Officials of the three provinces, where mining taxes comprise a substantial portion of local revenues, were worried about the unintended consequences of Lopez’s drastic actions against mining firms operating in their areas.
In a phone interview, Surigao del Sur Gov. Vicente Pimentel warned that the loss of mining jobs and revenues could lead to increased criminality, further exacerbating the insurgency problem prevalent in the province.
“In Carrascal town, where I used to be mayor, we can expect the return of highway robberies, dynamite fishing and other problems that we had (already) addressed, as unemployment levels (could) rise with the loss of mining jobs,” Pimentel said.
All three large-scale nickel miners that operate in Carrascal and Cantilan towns in Surigao del Sur are part of the 14 mines ordered closed by Lopez following a nationwide mining audit.
The Chamber of Mines of the Philippines and other mining companies have characterized the order as arbitrary and without regard for due process.
In Cantilan town, Mayor Philip Pichay said in a separate interview that the loss of mining revenues would reduce the municipality’s annual income to over 50 percent. He did not provide any specific amount.
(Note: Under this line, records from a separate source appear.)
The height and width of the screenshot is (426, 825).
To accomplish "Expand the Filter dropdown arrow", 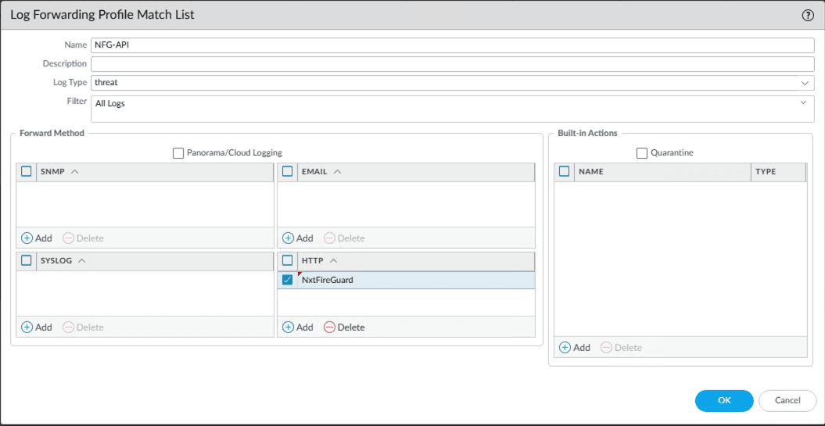I will coord(803,102).
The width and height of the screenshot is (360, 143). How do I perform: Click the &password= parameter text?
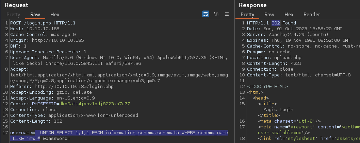(56, 139)
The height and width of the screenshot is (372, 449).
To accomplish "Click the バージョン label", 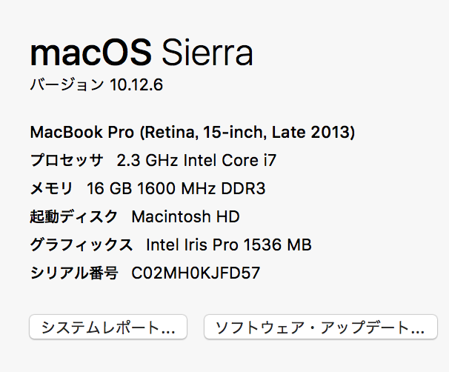I will pyautogui.click(x=66, y=85).
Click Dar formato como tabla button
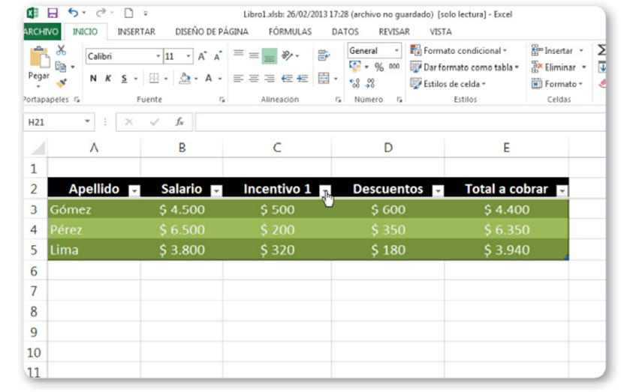 [463, 67]
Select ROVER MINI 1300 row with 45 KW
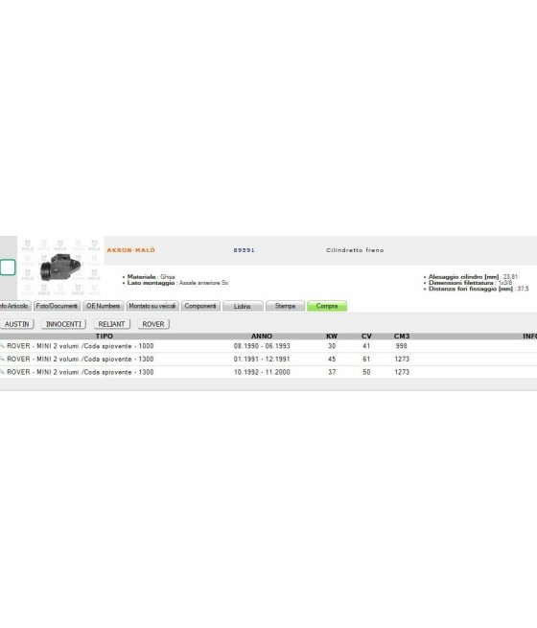This screenshot has width=537, height=628. tap(269, 359)
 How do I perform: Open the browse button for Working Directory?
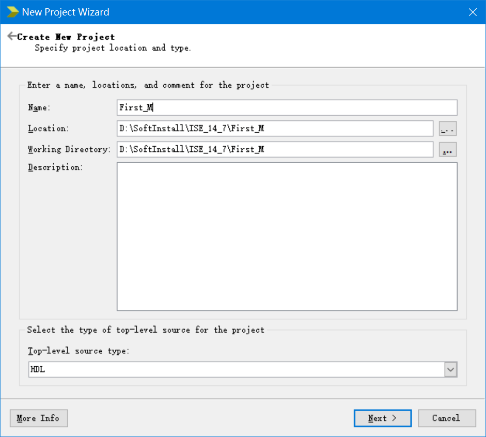[x=448, y=150]
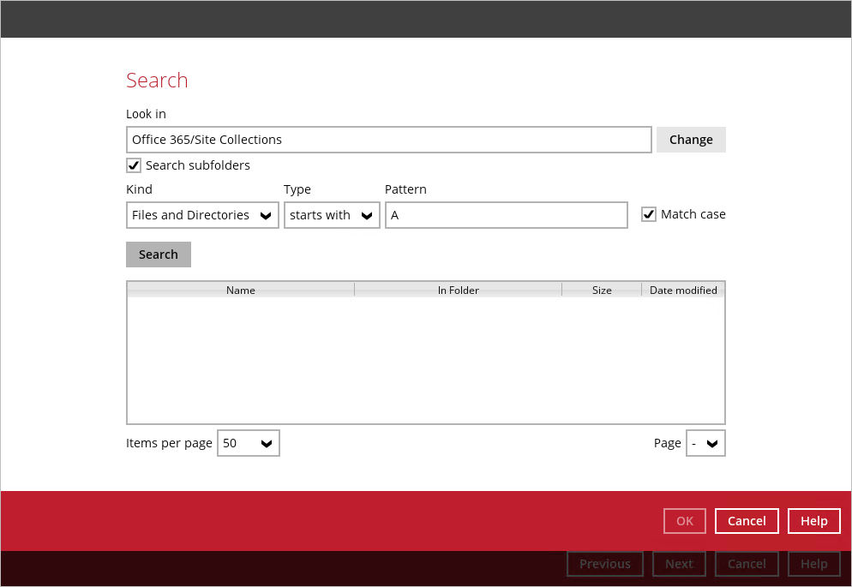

Carrascal, meanwhile, will lose P198.3 million, or 62.3 percent of its total operating income, according to the figures released by the Department of Finance.
Lack of consultations
While they remain supportive of President Duterte’s drive against irresponsible mining, Pimentel and Pichay said Lopez had made a mistake by acting unilaterally.
“She should have consulted all mining stakeholders, especially local officials and mine workers, who will be affected (by) her actions,” Pimentel said.
Dinagat province, for its part, stands to lose 75 percent of its annual revenues with Lopez’s order to close seven of the nine large-scale mines in the province, according to Vice Gov. Benglen Ecleo.
Ecleo is also worried about the impact of the closure order on the province’s four mining towns, which heavily rely on mining taxes to bankroll basic services.
Ecleo said that, for instance, Tubajon town will lose P38 million, which amounts to 55.4 percent of its total operating income.
In Surigao del Norte, Gov. Sol Matugas said the province could not provide alternative jobs to some 5,000 mining personnel who would be affected by the closure of four mines operating in the province.
During a series of consultations last month, Lopez promised to provide jobs to affected workers under her “green economy” program. She said that mine workers could be employed under the Department of Environment and Natural Resources’ National Greening Program.
The whole Caraga Region stands to lose 20,589 mining jobs if Lopez’s mining closure orders become final, according to lawyer Evelyn R. Ramos, regional director of the Department of Labor and Employment in Caraga.
The regional director of the Mines and Geosciences Bureau-Caraga, Roger de Dios, said that the loss of jobs could impact 300,000 individuals, including dependents of mining suppliers, subcontractors and local businesses.